Нескучная жизнь policeman(a) Чапаева - страница 3
– Можно я… можно я… Меня сейчас… – затопталась на месте, сильно зажмурив глаза, Маргарита Ивановна, обеими руками закрывая себе рот.
– Идите… но недалеко, – сказал я, не оборачиваясь.
Низ живота и ноги убитого по колено были в крови, хотя видимых ран и повреждений туловища убитого видно не было. На нижнюю часть тела была наброшена насквозь пропитанная кровью шёлковая голубая простынь и маленькая подушка. Но больше всего привлекала внимание голова покойника. Она была запрокинута назад, глаза широко распахнуты, а рот пулуоткрыт… Во рту явно что-то было. Что-то непонятное мешало красным от крови зубам сомкнуться. Кровь, загустев, тянулась по подбородку, шее и красными кляксами капала на грудь убиенного. Но это было ещё не всё. За спинкой кровати на шикарных светлого тона обоях (предположительно кровью трупа) было написано одно слово: «КОБЕЛЬ».
– Всем оставаться на своих местах, руками ничего не трогаем. Работают эксперт и я, – громко всех предупредил я, надевая одноразовые перчатки, – Жорик, начинай.
– Товарищ подполковник, участковый инспектор старший лейтенант Шатров, – услышал я сзади.

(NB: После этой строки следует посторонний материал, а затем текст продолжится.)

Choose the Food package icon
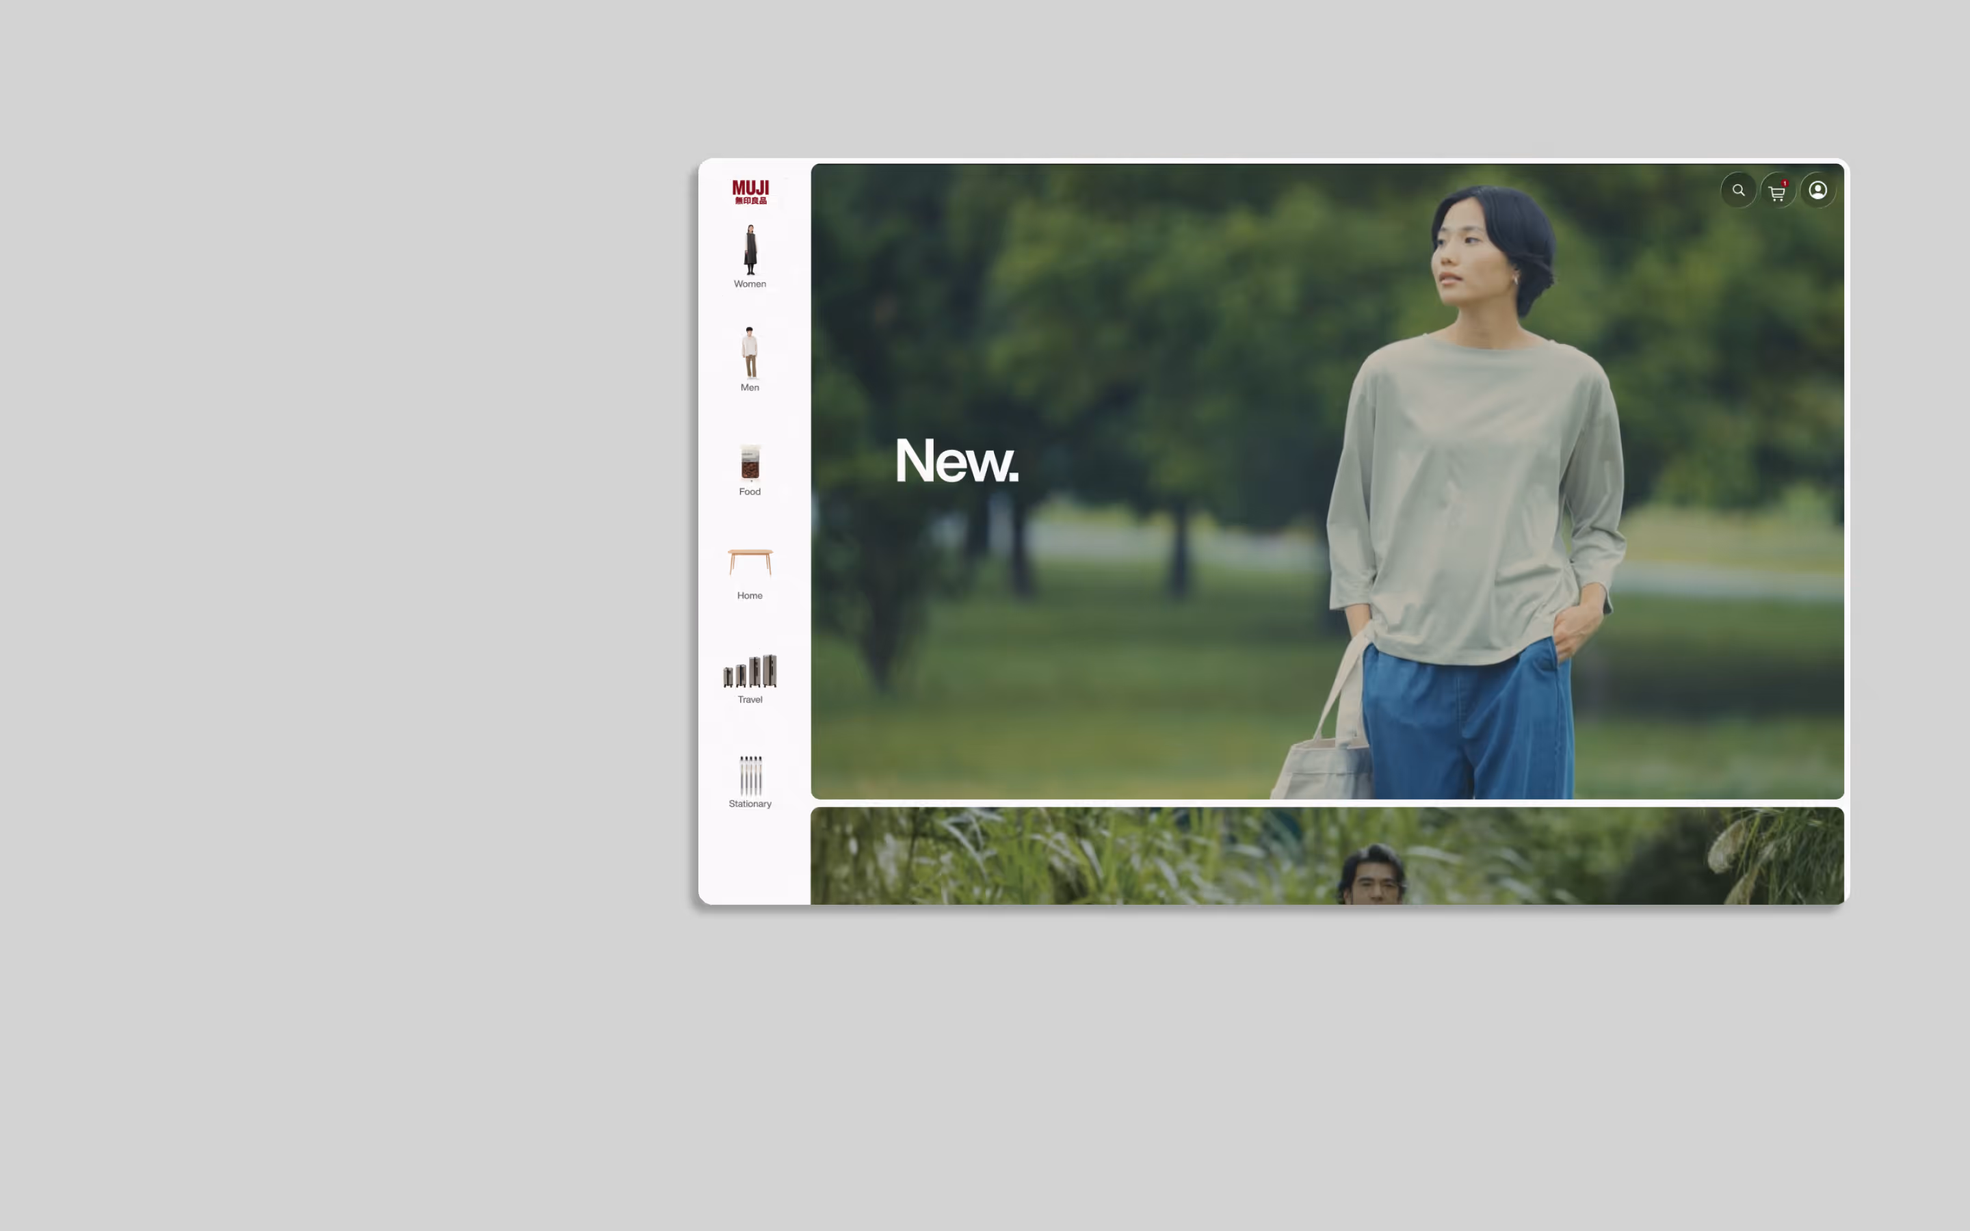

– Опаньки! А ничего, Шатров, что мы на твоей земле без тебя уже битый час? А? Хочешь на первую страницу моего рапорта генералу попасть? Ладно, об этом позже. Берёшь вон того сержанта и «поквартирный опрос» по всему этажу, в каждый номер. Кто, чего, когда заехали, что видели, что слышали… В общем, по всей форме. Пошли на выход, не топчитесь тут, – приказал я.
– А чего тут ходить, мужики? У нас на втором этаже только три номера заняты. Двадцать второй, двадцать девятый и вот этот – двадцать восьмой, – авторитетно заявил охранник.
– Тем лучше. Но вскроешь все номера и все номера лично проверишь. Понял, Шатров?
– Так точно, – тяжело вздохнув, ответил «свисток» и потопал с сержантом за ключами к убежавшему администратору.
Жорик работал. Его «Nikon» стрекотал короткими очередями, как пулемёт Максима. Дождавшись, когда эксперт сфотографирует хаотично разбросанные шмотки убиенного, я собрал их, и мы с Ворониным вынесли всё это добро в гостиную номера для досмотра. В карманах одежды нашли портмоне, три разноцветные «пулемётные» ленты презервативов, пачку сигарет, зажигалку и связку ключей с брелоком от автомобиля «мерседес». На удивление, в шикарном портмоне наличных и кредитных карточек не было. Только пропуск в ночной клуб «Голуби» и водительское удостоверение на имя…
– Б… я же говорил… – расстроенно ругнулся Воронин, рассматривая водительские права. – Честно… думал, может быть, не он? Может быть, обознались. А он… он! Жидков Виталий Сергеевич, мать его за ногу… Девяносто девятого года рождения… – сокрушался, неумолимо трезвея, полковник.
– Да пошёл ты! Рычит она мне тут! – услышали мы через открытую дверь номера раздражённый женский голос. – Где все, сержант?
– У-аф, у-аф!!! – глубоко утробно прозвучал грозный голос служебного пса.
– А-а-а! Б… Уберите эту суку! – донёсся знакомый бывалым операм этот такой неприятный, срывающийся на визг женский фальцет.
– Фу, Степан! Это не сука, это кобель, товарищ подполковник юстиции, – услышали мы обиженный голос прапорщика Сомовой.
– Петрович, ты что, Виолетту вызвал? – обратился я к Воронину за объяснениями, предвкушая все «прелести» общения с особо важной «важнячкой».
– Ага… сейчас. Кто меня спрашивал? Генерал приказал! Тебя и её… ёб… Виолетта Юрьна, мы здесь, заходите, пожалуйста, – повысил голос полковник, поправляя бабочку.